Mais recentemente, este ano, a Unesco também publicou um guia mais abrangente, que embora incorpore os conceitos de IA, também é mais minucioso, assertivo e cuidadoso em relação aos processos eleitorais. Trata-se das 148 páginas do “Eleições em tempos digitais – Um guia para profissionais eleitorais”.
No guia, um ponto de atenção é levantado por Michelle Bachelet, ex-presidente do Chile e Alta Comissária das Nações Unidas para os Direitos Humanos de 2018 a 2022.
“Os Estados e as empresas já estão utilizando ferramentas baseadas em dados que podem identificar os indivíduos como potenciais ameaças à segurança, incluindo nas fronteiras e nos sistemas de justiça penal. De acordo com Bachelet, os sistemas de IA avaliam e categorizam as pessoas; tiram conclusões sobre suas características físicas e mentais; e preveem suas condições médicas futuras, sua adequação para empregos, até mesmo sua probabilidade de ofensa.
Em que pese a imagem e semelhança com os episódios da Abin Paralela, o uso das ferramentas não se limita a espionagem pura, simples e deslavada. Máquinas (ou os robozinhos do Escritório do Ódio) são perigosos porque se valem, segundo os especialistas, dos chamados 4 Vs – Velocidade, Volume, Viralização e Verossimilhança.
Ou seja, são velozes, em grandes volumes, viralizam pelo mundo inteiro e têm verossimilhança – é muito próximo da realidade e tem tudo parecer verdade, mas não é.
Liberdade de expressão via ONU
Enquanto as máquinas se encarregam dos 4 Vs, quem geralmente está por trás das fake news escora-se no discurso da “liberdade de expressão” e se posicionam serem “contra qualquer tipo de censura”. Embora cautelosa, a ONU e suas agências não endossam simplesmente estas duas defensivas. Em seus trabalhos, as organizações mostram-se preocupadas com o excesso e dividem a liberdade de expressão em três sub-espécies.

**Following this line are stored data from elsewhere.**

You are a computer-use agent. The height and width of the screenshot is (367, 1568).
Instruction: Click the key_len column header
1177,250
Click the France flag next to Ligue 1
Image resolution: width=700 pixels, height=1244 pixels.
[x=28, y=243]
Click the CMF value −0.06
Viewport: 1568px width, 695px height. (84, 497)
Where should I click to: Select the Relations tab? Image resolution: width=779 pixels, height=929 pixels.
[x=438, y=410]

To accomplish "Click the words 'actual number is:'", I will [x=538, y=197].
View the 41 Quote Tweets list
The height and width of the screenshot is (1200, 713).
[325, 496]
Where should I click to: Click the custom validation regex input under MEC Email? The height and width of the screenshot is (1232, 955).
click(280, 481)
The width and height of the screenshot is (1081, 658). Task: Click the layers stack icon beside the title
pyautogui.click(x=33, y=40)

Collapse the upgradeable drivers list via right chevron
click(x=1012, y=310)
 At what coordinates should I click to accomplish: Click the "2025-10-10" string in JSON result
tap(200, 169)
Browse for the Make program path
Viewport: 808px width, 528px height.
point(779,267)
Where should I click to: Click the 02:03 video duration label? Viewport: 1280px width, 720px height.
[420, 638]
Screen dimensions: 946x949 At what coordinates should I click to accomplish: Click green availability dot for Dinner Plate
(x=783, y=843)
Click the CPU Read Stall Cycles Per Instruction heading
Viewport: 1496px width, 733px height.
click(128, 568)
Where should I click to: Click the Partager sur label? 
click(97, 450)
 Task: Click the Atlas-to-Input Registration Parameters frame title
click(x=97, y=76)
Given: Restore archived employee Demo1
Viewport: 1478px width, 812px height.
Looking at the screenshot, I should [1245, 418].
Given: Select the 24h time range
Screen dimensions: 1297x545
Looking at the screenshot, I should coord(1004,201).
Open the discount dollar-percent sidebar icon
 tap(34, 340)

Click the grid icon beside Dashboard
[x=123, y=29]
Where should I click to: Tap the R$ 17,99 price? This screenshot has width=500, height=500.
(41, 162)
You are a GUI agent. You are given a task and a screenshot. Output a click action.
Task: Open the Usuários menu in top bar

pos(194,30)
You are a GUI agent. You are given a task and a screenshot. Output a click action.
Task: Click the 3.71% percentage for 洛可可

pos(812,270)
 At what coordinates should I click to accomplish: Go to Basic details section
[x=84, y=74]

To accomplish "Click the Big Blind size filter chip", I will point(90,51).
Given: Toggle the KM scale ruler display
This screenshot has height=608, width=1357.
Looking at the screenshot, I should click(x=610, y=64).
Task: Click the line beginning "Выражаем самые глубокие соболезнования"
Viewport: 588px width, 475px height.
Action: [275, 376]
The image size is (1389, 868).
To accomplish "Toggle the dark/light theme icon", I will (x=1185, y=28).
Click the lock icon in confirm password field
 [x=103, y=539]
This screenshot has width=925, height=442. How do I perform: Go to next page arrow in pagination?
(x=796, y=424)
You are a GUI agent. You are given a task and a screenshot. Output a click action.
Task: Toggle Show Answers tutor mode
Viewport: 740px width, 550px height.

A mais grave e que exige uma infração penal; aquela que não é criminalmente punível, mas pode justificar uma ação civil ou sanção administrativa; e aquela que não gera uma ação nem sanções administrativas, mas causa preocupação quanto à tolerância, civilidade e respeito ao direito dos outros.
O estudo ainda questiona quando há algum tipo de incitação, por exemplo, à violência e o envolvimento de autoridades ou responsáveis. Mas, cautelosa e diplomaticamente, sugere que cada país tenha a soberania jurídica de punir ou não quem semeia ódio e destila desinformação. Menos mal: não há liberdade de expressão que não possa ser regulada.
Educação midiática no Brasil
Em terras brasileiras, o governo começa a investir em educação e já começa a oferecer pequenos cursos para professores que serão multiplicadores e começa a debater o tema da desinformação em sala de aula. Só para se ter uma ideia, no curso “Fake Dói: verificação de conteúdo na internet com técnicas abertas” há sete tipos de qualificações para formas comuns de desinformação.
São eles: conteúdo fabricado, conteúdo manipulado, conteúdo impostor, contexto falso, conteúdo enganoso, falsa conexão, sátira ou paródia.
Ainda há um longo caminho a percorrer e investir em educação midiática e nos mais jovens é a situação mais óbvia, mas que não apresenta resultados em curtíssimo tempo, isto é as eleições previstas para 6 de outubro (e 27 no segundo turno apenas para municípios com mais de 200 mil eleitores).
Tudo para evitar mais uma daquelas pesquisas que mostram o tamanho do estrago: a Organização para Cooperação e Desenvolvimento Econômico (OCDE) publicou, no mês passado, um pesquisa revelando qual país está mais identificando as fake news. E qual o mais crédulo e o que menos distingue desinformação. Ficamos em último lugar. Somos o que mais acredita e compartilha inverdades. Foram 40.756 entrevistados em 21 países.